Wilmington, Deleware Boot Camp for Seeing Eye Dogs
Thanks to Deleware Online for this article.
Boot camp for dogs
Guiding Eyes trainers prepare smart, rebellious puppies to help the visually impaired
By VICTOR GRETO, The News Journal
WILMINGTON -- Brie doesn't look like your stereotypical Seeing Eye dog.
And that's not only because she isn't a German shepherd, which was the breed of dog first widely used in that role.
The 7-month-old Labrador retriever, whose pale yellow coat resembles the color of the French soft cheese, seems too playful and full of energy, even rebellious.
But those are some of the ingredients for a great guide dog, and she's being trained in the basics by Bob Porter, regional coordinator for Guiding Eyes for the Blind, a nonprofit charitable organization based in Yorktown Heights, N.Y. It provides trained guide dogs for the visually impaired throughout the U.S. and in 12 foreign countries.
"It's actually like training any pet in the beginning," Porter said one recent sunny morning from the dining room table of his home. "I teach her to be a good citizen out in public."
Porter actually performs the first part of an extended training process that takes a full two years. He gets the dog at 8-12 weeks of age. His part may take up to 18 months.
"I teach them uniform commands, like to sit and stand, and introduce them to as many different situations as we can to build their confidence," Porter said.

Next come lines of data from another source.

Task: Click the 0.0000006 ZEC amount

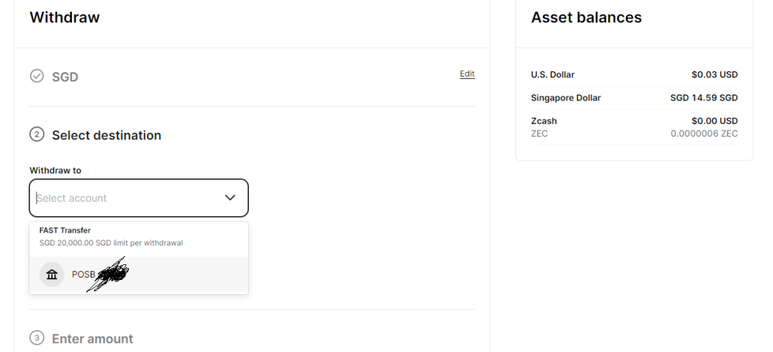Action: [x=704, y=134]
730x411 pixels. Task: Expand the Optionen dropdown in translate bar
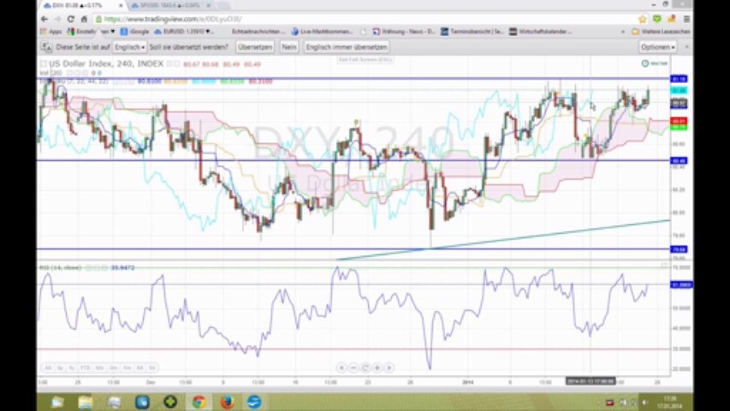657,47
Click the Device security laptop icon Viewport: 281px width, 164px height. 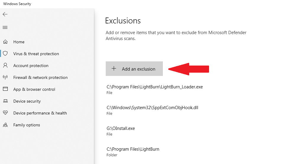[5, 101]
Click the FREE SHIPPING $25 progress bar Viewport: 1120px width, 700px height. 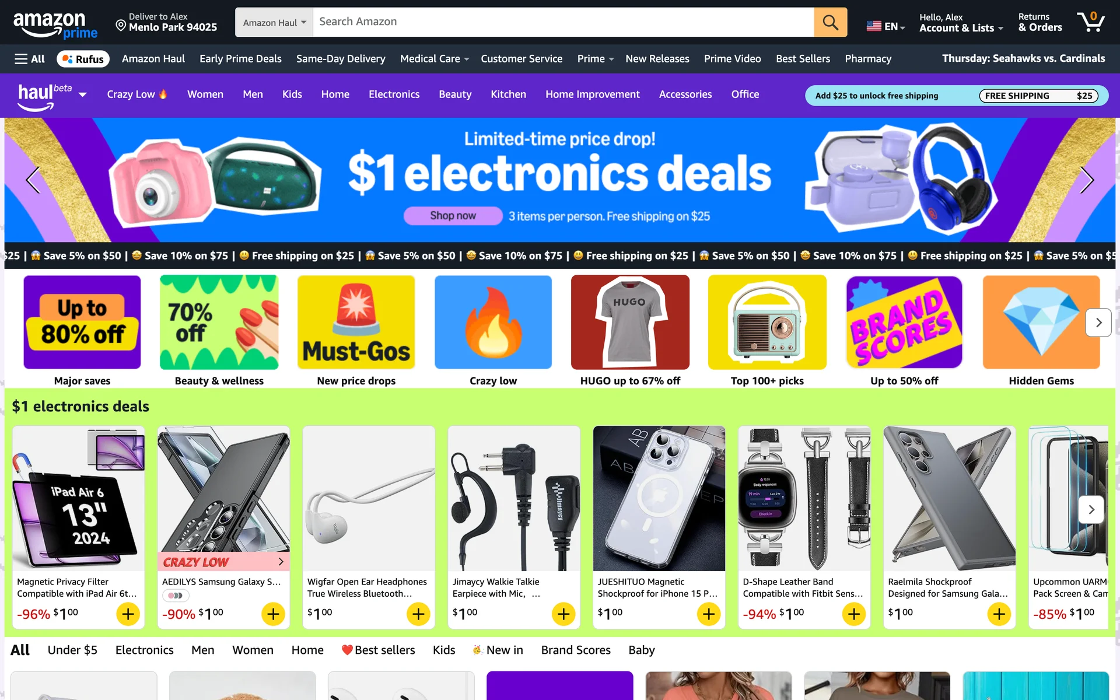tap(1038, 96)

That includes getting on and off forms of mass transportation, walking them along busy streets and on different types of surfaces, getting them used to the noise of fire trucks and motorcycles and training them to be patient or docile at the table.
After Porter's time is done, the dog then returns to the organization's New York headquarters for six months of specialized training with an animal behaviorist.
There, the dogs are brought into subway systems, elevators, escalators "and experience more stressful conditions," Porter said.
After the training, the dog is teamed with a person, who trains with the dog for 26 days before being allowed to take it home.
Guiding Eyes for the Blind graduates up to 150 dogs per year, says Janine Haughney, resource director. According to a decade-old estimate, nearly 10,000 people use guide dogs across the country.
It costs about $40,000 to train a dog all the way through. The company, however, offers the dogs free of charge for those who go through an application process (which can be completed at www.guidingeyes.org).
The organization survives through donations and grants, said Jeannie Fleming-Gifford, a Guiding Eyes for the Blind publicity coordinator.
Liz Bottner, 22, a student at the University of Delaware, has gotten two dogs from Guiding Eyes for the Blind. Her first dog, Katerina, "decided to be a pet after a year," she said, so she had to return her.
Her second dog, Olivia, has led her along campus streets since 2004.
"I've figured I have two million daily responsibilities," Bottner said. "The dog takes one million and I take the other million. We work together."
The development of schools that trained both dogs and visually-impaired people to work together began in Europe shortly after World War I to aid returning veterans. The first U.S. school opened in 1929 in Morristown, N.J.
In the beginning, most of the dogs were German shepherds, Europe's favorite breed of guard dog.
Now, 85 percent of them are Labrador retrievers, although German shepherds, golden retrievers and even collies are used.
The reason is simple, Porter said.
"Labs are very smart and a little rebellious, and that's what you need in a guide dog," he said.
If, in Bottner's first case with Katerina, she proved too rebellious, with Olivia, she has powerfully bonded.
"The bond with Olivia is cemented," she said. "I'm with her 24 hours a day, seven days a week. She goes everywhere with me."
Yes, the dog helps her maneuver around obstacles, "will stop at curbs and stairs, and take you around a trash can," Bottner said.
But one of the greatest benefits to having the dog is a social one.
"With a dog, people are more approachable," she said. "Before, they wouldn't even come up to me. It's an icebreaker."
But that also invites a greater challenge.
"People have weird expectations of the dog that I have to change," Bottner said.
For instance, some think the dogs can recognize the color of street lights -- they're color blind -- or think that once the dog knows the name of a supermarket and Bottner tells the dog, the dog magically will lead her to it.